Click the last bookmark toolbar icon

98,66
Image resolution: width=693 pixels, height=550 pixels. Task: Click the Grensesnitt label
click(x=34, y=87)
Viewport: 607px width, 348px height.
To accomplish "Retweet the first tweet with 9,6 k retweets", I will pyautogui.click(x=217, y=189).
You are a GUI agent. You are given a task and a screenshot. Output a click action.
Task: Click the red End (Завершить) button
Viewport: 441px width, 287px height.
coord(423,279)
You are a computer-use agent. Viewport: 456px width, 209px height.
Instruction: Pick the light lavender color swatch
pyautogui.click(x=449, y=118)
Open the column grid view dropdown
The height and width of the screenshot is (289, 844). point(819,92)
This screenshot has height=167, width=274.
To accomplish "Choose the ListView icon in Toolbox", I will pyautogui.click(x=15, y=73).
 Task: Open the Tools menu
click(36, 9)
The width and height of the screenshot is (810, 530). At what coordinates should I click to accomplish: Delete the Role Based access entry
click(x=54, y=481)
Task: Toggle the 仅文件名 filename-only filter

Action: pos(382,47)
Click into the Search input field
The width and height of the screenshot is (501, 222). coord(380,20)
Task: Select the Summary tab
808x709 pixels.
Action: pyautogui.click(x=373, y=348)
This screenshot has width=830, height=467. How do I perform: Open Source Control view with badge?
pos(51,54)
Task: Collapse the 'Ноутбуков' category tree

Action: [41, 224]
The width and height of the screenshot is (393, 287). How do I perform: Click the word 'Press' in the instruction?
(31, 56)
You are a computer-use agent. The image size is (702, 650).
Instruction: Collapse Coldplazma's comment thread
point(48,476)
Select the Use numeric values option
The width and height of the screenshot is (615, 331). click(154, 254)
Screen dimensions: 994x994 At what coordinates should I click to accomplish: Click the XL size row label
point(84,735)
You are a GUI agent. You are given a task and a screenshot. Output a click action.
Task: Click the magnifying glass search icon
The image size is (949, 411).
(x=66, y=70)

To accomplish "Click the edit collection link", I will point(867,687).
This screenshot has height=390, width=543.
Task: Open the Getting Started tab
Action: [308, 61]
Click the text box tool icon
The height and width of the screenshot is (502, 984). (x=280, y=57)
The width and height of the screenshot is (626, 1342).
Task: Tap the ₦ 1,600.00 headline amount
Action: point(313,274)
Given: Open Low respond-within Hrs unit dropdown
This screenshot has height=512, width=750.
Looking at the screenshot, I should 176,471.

□ □ □ □ □ □ □

● **TASK DESCRIPTION**: Reproduce all of the records above with every occurrence of "Viewport" changed to "Window", leaving everything else as it is.

● **RESULT OF THE EXERCISE**:
Click the last bookmark toolbar icon

98,66
Image resolution: width=693 pixels, height=550 pixels. Task: Click the Grensesnitt label
click(x=34, y=87)
Window: 607px width, 348px height.
To accomplish "Retweet the first tweet with 9,6 k retweets", I will pyautogui.click(x=217, y=189).
You are a GUI agent. You are given a task and a screenshot. Output a click action.
Task: Click the red End (Завершить) button
Window: 441px width, 287px height.
coord(423,279)
You are a computer-use agent. Window: 456px width, 209px height.
Instruction: Pick the light lavender color swatch
pyautogui.click(x=449, y=118)
Open the column grid view dropdown
The height and width of the screenshot is (289, 844). point(819,92)
This screenshot has height=167, width=274.
To accomplish "Choose the ListView icon in Toolbox", I will pyautogui.click(x=15, y=73).
 Task: Open the Tools menu
click(36, 9)
The width and height of the screenshot is (810, 530). At what coordinates should I click to accomplish: Delete the Role Based access entry
click(x=54, y=481)
Task: Toggle the 仅文件名 filename-only filter

Action: pos(382,47)
Click into the Search input field
The width and height of the screenshot is (501, 222). coord(380,20)
Task: Select the Summary tab
808x709 pixels.
Action: pyautogui.click(x=373, y=348)
This screenshot has width=830, height=467. How do I perform: Open Source Control view with badge?
pos(51,54)
Task: Collapse the 'Ноутбуков' category tree

Action: [41, 224]
The width and height of the screenshot is (393, 287). How do I perform: Click the word 'Press' in the instruction?
(31, 56)
You are a computer-use agent. The image size is (702, 650).
Instruction: Collapse Coldplazma's comment thread
point(48,476)
Select the Use numeric values option
The width and height of the screenshot is (615, 331). click(154, 254)
Screen dimensions: 994x994 At what coordinates should I click to accomplish: Click the XL size row label
point(84,735)
You are a GUI agent. You are given a task and a screenshot. Output a click action.
Task: Click the magnifying glass search icon
The image size is (949, 411).
(x=66, y=70)

To accomplish "Click the edit collection link", I will point(867,687).
This screenshot has height=390, width=543.
Task: Open the Getting Started tab
Action: [308, 61]
Click the text box tool icon
The height and width of the screenshot is (502, 984). (x=280, y=57)
The width and height of the screenshot is (626, 1342).
Task: Tap the ₦ 1,600.00 headline amount
Action: point(313,274)
Given: Open Low respond-within Hrs unit dropdown
This screenshot has height=512, width=750.
Looking at the screenshot, I should 176,471.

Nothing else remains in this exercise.